YOUR OBJECTIVE: Output every line below exactly, please, omitting pictures.
-- Opening Marker --
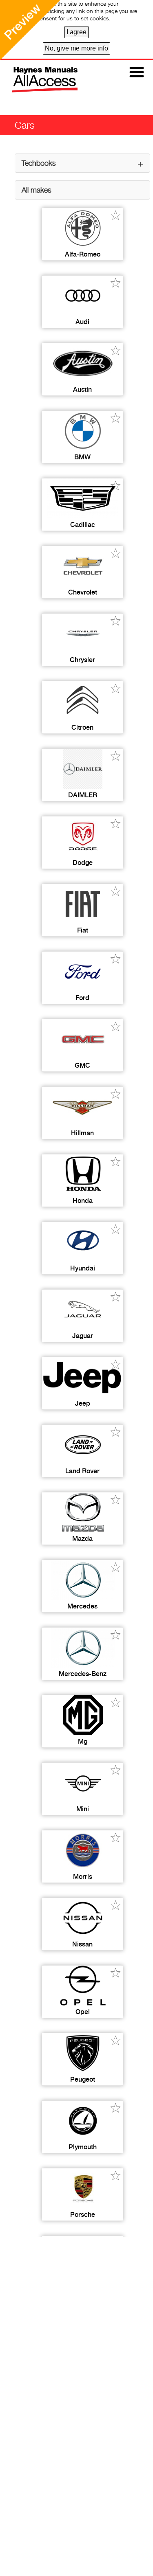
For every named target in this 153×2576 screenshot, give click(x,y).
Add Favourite (116, 215)
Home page (37, 79)
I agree (76, 32)
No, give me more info (76, 48)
-- Closing Marker --
SOLUTION TO THIS EXERCISE:
For every named target in this 153×2576 screenshot, give click(x,y).
Add Favourite (116, 215)
Home page (37, 79)
I agree (76, 32)
No, give me more info (76, 48)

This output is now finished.